Tunisian President Beji Caid Essebsi has been leading efforts. He says it is his experience that it is best to have all the regional powerbrokers on board if one is going to make an initiative, and that few understand Libya better than its Arab neighbors. He says that is why he urged Egypt and Algeria to help mediate.
Military leader vs. unity government
Egypt has been trying, so far without success, to broker a meeting between Libya’s top military figure, General Khalifa Haftar, and the head of its internationally recognized “unity” government, Fayez Seraj.
Haftar, who was given the title of field marshal by the Tobruk-based parliament, has led a military campaign to unite the country since 2015. He has tried to subjugate the country’s rag-tag militias, more successfully in the east, than in the west.
Haftar warns that he will not merge his forces with any militias and accuses “unity” Prime Minister Seraj of aligning himself with certain militias that the general has refused to deal with. Haftar maintains that he has not yet met with Seraj.

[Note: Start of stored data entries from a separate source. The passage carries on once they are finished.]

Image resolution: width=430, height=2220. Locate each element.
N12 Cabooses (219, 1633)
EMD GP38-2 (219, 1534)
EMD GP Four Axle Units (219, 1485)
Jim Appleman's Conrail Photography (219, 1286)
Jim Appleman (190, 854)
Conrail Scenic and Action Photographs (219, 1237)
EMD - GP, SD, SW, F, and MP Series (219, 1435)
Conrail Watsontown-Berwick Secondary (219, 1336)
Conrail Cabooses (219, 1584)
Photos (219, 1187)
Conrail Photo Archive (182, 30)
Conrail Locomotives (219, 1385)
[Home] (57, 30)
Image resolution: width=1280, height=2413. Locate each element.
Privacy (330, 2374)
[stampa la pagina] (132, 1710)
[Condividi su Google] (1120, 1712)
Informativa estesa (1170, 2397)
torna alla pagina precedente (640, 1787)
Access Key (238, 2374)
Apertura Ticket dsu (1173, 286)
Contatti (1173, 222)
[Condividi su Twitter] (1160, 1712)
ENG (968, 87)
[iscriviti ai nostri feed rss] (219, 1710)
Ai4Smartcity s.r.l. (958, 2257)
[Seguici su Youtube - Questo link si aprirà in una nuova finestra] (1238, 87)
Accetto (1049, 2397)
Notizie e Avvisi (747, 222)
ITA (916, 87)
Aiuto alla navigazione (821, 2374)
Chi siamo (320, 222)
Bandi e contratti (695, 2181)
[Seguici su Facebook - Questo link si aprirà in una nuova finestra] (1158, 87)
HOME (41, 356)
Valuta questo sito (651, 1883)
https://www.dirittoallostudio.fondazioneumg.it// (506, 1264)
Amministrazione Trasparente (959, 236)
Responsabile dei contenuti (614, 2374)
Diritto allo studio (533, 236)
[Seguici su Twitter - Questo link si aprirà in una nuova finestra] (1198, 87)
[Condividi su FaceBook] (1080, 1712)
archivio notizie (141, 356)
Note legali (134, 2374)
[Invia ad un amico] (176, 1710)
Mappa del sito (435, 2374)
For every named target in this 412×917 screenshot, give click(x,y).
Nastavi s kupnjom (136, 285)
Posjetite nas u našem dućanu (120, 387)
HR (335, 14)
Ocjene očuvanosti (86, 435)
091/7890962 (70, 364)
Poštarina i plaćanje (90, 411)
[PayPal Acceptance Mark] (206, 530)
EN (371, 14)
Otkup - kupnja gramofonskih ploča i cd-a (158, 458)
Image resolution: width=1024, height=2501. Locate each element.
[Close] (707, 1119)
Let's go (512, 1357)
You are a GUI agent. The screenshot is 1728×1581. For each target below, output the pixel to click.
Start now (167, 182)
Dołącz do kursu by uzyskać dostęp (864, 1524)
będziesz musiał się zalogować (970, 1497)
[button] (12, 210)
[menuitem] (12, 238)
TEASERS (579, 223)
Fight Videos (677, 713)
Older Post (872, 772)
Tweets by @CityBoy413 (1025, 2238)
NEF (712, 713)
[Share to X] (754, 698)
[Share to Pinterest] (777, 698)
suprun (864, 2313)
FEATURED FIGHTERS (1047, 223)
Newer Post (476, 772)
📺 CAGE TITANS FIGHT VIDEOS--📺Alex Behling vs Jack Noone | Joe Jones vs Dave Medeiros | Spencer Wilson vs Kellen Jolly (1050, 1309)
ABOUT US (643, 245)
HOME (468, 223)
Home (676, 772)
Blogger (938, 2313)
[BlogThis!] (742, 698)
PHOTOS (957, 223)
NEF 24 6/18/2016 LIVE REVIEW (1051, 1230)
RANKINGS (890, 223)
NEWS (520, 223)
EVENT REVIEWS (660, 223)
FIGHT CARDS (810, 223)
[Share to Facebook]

Seraj, whose government has still not been approved by Libya’s internationally recognized parliament, is under pressure by both the militias who control Tripoli and residents of the city, who are angry over instability and economic flux.
Seraj says that his presidential council met with warring militias in Tripoli to impose a cease-fire and end recent bloodshed. He says government ministries have been tapped to help the wounded and compensate for damages.
Critics of Seraj
Seraj’s position has been repeatedly undermined by Islamist militia commanders in and around Tripoli. Khalifa al-Ghweil, who heads an Islamist-backed “national urgency government” in Tripoli, says Seraj has made matters worse.
Ghweil argues that Seraj’s unity government, rather than uniting the east and west of the country, has succeeded in further fragmenting regions around Tripoli. He says the economy is deteriorating, public services are collapsing and chaos is spreading.
Aguila Saleh, who heads parliament, holds the political keys to the equation, in that his group must vote to approve any legitimate government of the country. So far, he has refused to give his blessing to Seraj.
He says that Libyans must unite to put a stop to the bloodshed and find a political solution free of international meddling or attempts to exclude anyone — such as Haftar — and that such a solution must be arrived at inside Libya.
Martin Kobler is the departing United Nations envoy. He has tried unsuccessfully to get Libyan factions to support Seraj’s government, borne of a 2015 international agreement. He has not quite given up on the effort, but considers that the attempt to impose it was a mistake.
The internal Libyan political process must take precedence over international dealings, Kobler says, since all solutions imposed from the outside are bad solutions.
Until now, though, that internal Libyan political process has been thwarted by Islamist militias in the West, unwilling to accept the authority of parliament or Haftar, while Haftar and parliament remain unwilling to share power with the Islamist militias.